We all have individual preferences about how we wish to live our lives. Choosing between coffee or tea, the colour of the clothes we wear, our hair style and our friends are not controversial decisions. But other choices may have longer term consequences. It is important to understand when advice and support may be necessary to avoid the wrong choices being made. The individual concerned may not understand the consequences of his or her choice. Sometime the ‘right to choose’ may actually put a vulnerable person at risk and mean that families and other supporters are (with good intentions) failing to exercise a duty of care.
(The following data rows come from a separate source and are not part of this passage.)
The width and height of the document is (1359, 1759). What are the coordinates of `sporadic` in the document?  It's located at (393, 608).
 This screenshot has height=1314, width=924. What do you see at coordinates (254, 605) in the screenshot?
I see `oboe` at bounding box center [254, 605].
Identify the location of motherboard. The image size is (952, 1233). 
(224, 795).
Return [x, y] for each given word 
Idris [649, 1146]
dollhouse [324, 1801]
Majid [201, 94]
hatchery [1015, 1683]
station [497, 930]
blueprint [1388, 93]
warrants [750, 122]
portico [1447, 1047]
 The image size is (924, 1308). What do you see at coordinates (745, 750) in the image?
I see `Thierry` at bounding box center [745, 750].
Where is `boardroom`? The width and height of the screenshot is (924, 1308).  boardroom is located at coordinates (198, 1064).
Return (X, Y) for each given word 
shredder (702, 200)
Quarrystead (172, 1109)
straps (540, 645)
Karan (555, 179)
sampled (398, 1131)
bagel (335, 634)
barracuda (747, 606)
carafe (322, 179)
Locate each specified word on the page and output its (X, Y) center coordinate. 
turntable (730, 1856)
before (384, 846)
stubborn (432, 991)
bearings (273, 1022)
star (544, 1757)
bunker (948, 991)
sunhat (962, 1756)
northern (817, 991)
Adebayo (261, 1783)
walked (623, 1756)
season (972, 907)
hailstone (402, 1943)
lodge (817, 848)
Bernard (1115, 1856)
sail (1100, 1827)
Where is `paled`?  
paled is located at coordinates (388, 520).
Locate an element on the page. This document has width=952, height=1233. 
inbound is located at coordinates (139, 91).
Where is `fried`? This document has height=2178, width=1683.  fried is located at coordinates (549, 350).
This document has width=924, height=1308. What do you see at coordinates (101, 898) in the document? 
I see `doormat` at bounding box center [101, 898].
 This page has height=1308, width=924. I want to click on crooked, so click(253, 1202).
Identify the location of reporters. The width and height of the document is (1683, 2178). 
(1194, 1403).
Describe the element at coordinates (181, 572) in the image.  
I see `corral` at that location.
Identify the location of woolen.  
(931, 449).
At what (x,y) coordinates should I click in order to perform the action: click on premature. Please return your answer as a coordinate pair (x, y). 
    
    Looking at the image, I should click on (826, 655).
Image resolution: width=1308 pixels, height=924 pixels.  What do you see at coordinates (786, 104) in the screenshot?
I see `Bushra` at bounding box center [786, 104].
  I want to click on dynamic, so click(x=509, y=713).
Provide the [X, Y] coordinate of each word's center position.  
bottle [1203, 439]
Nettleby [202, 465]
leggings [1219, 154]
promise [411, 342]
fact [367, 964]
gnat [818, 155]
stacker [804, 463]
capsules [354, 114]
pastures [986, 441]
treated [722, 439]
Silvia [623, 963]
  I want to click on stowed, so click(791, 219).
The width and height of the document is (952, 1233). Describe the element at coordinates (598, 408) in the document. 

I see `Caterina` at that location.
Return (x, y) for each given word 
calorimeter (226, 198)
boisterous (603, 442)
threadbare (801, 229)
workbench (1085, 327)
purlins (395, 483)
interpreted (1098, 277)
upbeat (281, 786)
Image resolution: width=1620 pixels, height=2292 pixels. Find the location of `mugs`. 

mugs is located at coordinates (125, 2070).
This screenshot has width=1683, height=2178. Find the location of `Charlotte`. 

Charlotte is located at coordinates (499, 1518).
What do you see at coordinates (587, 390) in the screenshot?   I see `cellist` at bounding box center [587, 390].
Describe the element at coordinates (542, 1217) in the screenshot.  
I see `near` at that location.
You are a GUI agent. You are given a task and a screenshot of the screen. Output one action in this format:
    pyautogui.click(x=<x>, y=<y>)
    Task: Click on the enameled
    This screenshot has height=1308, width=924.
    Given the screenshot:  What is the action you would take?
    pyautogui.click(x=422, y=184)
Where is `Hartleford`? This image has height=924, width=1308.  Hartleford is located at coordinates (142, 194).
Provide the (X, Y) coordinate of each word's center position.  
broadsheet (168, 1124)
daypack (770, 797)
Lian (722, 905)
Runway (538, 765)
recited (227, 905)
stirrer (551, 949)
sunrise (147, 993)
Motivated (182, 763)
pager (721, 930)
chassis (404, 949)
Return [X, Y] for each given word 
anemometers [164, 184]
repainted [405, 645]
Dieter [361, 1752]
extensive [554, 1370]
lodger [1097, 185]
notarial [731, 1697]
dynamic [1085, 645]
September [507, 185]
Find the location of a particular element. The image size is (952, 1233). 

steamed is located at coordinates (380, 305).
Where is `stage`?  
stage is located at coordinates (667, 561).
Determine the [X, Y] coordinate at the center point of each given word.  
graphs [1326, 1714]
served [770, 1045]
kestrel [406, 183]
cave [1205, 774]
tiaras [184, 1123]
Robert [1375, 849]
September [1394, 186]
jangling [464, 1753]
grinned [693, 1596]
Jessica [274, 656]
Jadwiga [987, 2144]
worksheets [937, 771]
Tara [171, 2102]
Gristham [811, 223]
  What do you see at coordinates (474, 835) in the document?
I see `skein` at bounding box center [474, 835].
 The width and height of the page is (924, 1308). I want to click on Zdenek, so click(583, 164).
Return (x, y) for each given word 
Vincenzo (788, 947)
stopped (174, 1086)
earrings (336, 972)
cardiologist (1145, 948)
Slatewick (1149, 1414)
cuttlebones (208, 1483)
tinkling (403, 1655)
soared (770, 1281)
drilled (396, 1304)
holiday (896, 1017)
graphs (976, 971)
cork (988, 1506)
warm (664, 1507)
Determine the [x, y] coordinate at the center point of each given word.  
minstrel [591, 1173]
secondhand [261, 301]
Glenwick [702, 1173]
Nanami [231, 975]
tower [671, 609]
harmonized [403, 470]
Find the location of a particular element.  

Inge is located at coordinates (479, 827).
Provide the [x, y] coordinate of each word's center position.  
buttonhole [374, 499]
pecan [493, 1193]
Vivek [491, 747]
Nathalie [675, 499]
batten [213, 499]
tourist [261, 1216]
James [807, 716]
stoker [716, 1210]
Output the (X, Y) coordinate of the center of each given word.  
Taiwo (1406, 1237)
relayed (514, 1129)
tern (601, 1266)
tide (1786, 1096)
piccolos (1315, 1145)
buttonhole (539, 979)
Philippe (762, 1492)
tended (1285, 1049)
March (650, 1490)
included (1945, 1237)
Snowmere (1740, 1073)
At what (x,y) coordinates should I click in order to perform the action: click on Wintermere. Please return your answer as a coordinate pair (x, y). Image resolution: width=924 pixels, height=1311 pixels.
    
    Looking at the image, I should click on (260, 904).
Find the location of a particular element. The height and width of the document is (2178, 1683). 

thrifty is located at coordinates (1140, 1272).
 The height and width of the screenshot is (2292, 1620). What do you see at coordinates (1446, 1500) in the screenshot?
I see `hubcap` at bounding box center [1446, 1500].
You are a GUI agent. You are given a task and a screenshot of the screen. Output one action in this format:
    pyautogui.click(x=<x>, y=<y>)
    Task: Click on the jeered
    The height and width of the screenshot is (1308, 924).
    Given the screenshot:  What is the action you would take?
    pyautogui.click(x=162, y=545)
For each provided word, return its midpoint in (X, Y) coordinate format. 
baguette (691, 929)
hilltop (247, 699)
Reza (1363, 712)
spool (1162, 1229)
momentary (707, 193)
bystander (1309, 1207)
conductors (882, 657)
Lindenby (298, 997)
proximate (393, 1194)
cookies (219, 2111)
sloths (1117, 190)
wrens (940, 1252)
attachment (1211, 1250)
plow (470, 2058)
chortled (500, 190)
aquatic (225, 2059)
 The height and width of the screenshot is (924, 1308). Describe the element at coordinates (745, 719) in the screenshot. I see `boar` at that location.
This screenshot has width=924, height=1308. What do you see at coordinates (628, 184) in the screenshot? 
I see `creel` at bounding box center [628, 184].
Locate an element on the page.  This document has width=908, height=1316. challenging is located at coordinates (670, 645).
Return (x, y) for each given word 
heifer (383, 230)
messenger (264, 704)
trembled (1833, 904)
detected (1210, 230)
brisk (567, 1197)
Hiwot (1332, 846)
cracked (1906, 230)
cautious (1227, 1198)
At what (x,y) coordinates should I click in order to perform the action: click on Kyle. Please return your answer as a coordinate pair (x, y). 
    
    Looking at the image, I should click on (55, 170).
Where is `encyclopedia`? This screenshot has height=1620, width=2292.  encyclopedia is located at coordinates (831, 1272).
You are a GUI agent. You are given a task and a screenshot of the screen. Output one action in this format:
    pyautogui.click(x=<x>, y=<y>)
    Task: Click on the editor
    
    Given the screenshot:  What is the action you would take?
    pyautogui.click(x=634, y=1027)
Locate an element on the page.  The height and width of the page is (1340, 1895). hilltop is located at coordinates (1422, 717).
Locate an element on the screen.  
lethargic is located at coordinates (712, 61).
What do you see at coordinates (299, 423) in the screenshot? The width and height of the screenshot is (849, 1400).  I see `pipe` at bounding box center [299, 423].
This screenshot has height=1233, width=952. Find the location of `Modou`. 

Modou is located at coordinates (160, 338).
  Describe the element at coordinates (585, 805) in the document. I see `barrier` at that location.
For example, the promotion of ‘choice’ around health and personal hygiene sometimes appears to set no limits on what is safe, reasonable and socially acceptable. If people do not understand the importance of brushing teeth to avoid unnecessary dental treatment, or of proper washing to avoid possible skin infection or food poisoning, they may neglect their personal care. Poor personal hygiene may have serious consequences, not only for general health, but also for the individual’s acceptance in local community activities and possibly for access to employment.
It should never be assumed that neglect of personal care, wearing dirty or inappropriate clothes or poor diet are automatically informed ‘choices’. We all have a responsibility to encourage healthy lifestyles and greater awareness about the importance of personal care.
Talking about personal care can be very difficult, but allowing people to attend to hygiene routines as they choose and without explanation and encouragement could be considered neglectful and overlooks the dismal personal and health outcomes they will have to face and the real risk of social exclusion.